Unless you know the outer Western tendrils of Brisbane’s rail network, then you possibly haven’t heard of Wulkuraka. Sporting bright orange Queensland Rail signage and pedestrian-friendly overpasses, Wulkuraka Station is 25 stops from Brisbane’s Central Station and serves the community of this Ipswich suburb. Time ago Wulkuraka Station marked the turning point where trains left the main line to travel up the Brisbane Valley. Now, Wulkuraka Station is a starting point for bicycle riders travelling along the Brisbane Valley Rail Trail (BVRT).
Our 2-day ride along the BVRT would see us start at Wulkuraka, lunch at Lowood and finish the day at Esk. After an overnight stay at Esk, we ride on to Linville. Another place you might not know and clearly others haven’t either with the Linville Hotel signature t-shirt emblazoned with “Where the bloody hell is Linville?”
For our 2-day ride, we used the Linville Hotel as our gathering point, stayed overnight, left our cars there and caught the Out There Cycling shuttle to Wulkuraka to begin our ride. The shuttle drive between Linville and Wulkuraka chewed a couple of hours out of our day but knowing that for the next 48 hours we’d be simply pedalling our bikes, the shuttle was time well spent. Plus the crew at Out There Cycling run a good service – on time, friendly, careful with loading and unloading our bikes – making it easy to make the most of the rail trail.

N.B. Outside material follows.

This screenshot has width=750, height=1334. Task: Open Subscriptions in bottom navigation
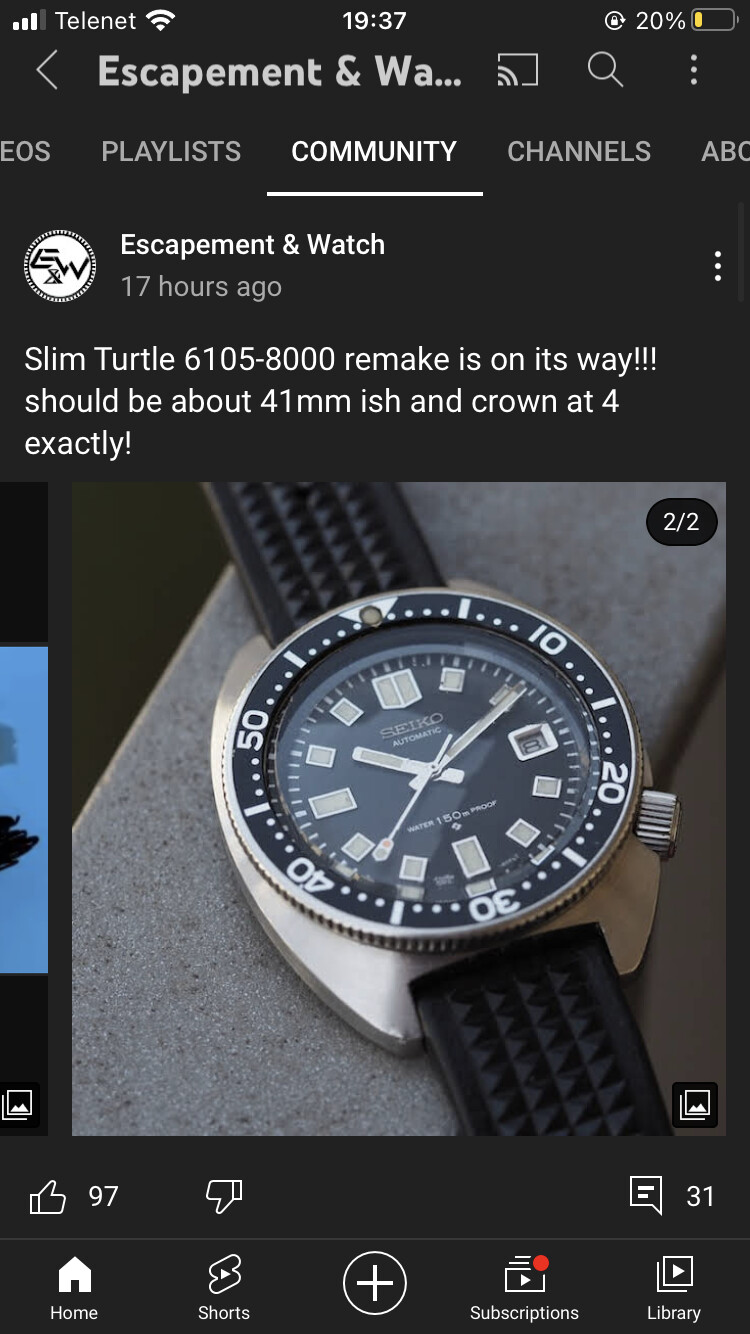524,1289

For me, riding the BVRT is not a race. I clock a slow average and stop often. I stop to take in the landscape, snap a photo, navigate the gullies where the old bridges can’t be used, read the information signs about the area’s history and soak in the space offered by acres of sky and paddock.
How was the ride?
The Wulkuraka to Esk section of the BVRT begins in a suburban setting on a well-signed concrete pathway, with the occasional street crossing. After thirty minutes though, the trail becomes less manicured and we’re enjoying sandy tracks lined with wild grasses and bushland.
Twenty kilometres into the ride we arrive in Fernvale, and being Sunday, the place is particularly busy with people in cars taking a Sunday drive and motorbike riders doing the same. Crossing the road was all about timing and the queue for coffee or food was long. Both removed us from our rail trail bubble, where we’d been free of fast traffic and crowds of people. In hindsight, we all agreed that riding the extra eight kilometres to Lowood would have been a better choice for our ride that day.

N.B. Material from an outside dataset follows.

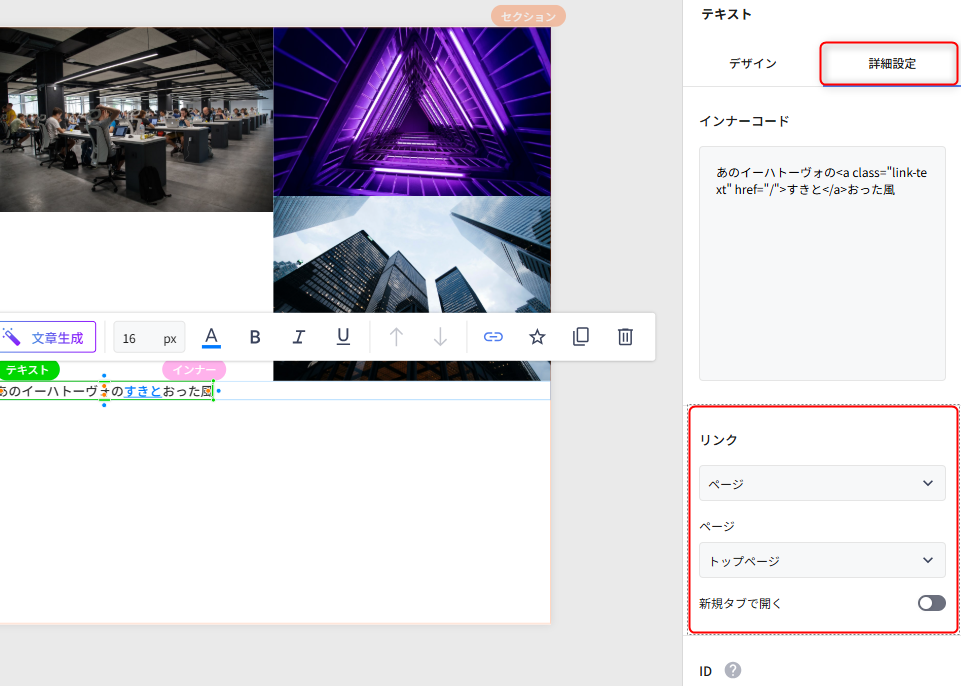Viewport: 961px width, 686px height.
Task: Open the text color picker A icon
Action: pos(211,337)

About six kilometres on from Fernvale, the rail trail is elevated above the nearby asphalt road. The elevation delivers a pleasant view of the upper reaches of the Brisbane River. From here, Lowood and lunch is only two kilometres away.
…the old railway line leads us to the centre of Lowood
Lowood greets us with a stretch of the old railway track to admire. Weathered timber sleepers topped with heavy gauge steel tracks give a glimpse into what once was. A gravel trail beside the old railway line leads us to the centre of Lowood where the old railway station and Clock Park makes a good lunch stop. With little open on Sunday, the Lowood Bakery wins the lottery as the place for refuelling with a gaggle of bicycle riders flocking to feed.
…the steady ongoing climb to Mt. Hallen doesn’t go unnoticed
Gullies, grasses and gravel, winter sunlight softening the edges of everything and a kangaroo bounding across the trail only metres ahead, entertain us for the remaining kilometres. The real signature feature of the section between Lowood and Esk is, undoubtedly, the slow but sure climb. The trail gains some 150 metres in elevation between these townships. Nothing is ever too steep (leaving aside the climbs out of the creek gullies) but after a long day of riding, the steady ongoing climb to Mt. Hallen doesn’t go unnoticed. And that’s why riding south from Esk to Fernvale is a more popular choice (and was my first BVRT ride back in 2016).
Nonetheless, we arrived safely in Esk, checked into the Esk Caravan Park and soothed a few tired muscles in their heated pool. What to do in Esk on a Sunday night? We walked to the Club Hotel for a post-ride drink by the fireplace and enjoyed an excellent meal at Esk Thai with cooking by the Lin Family.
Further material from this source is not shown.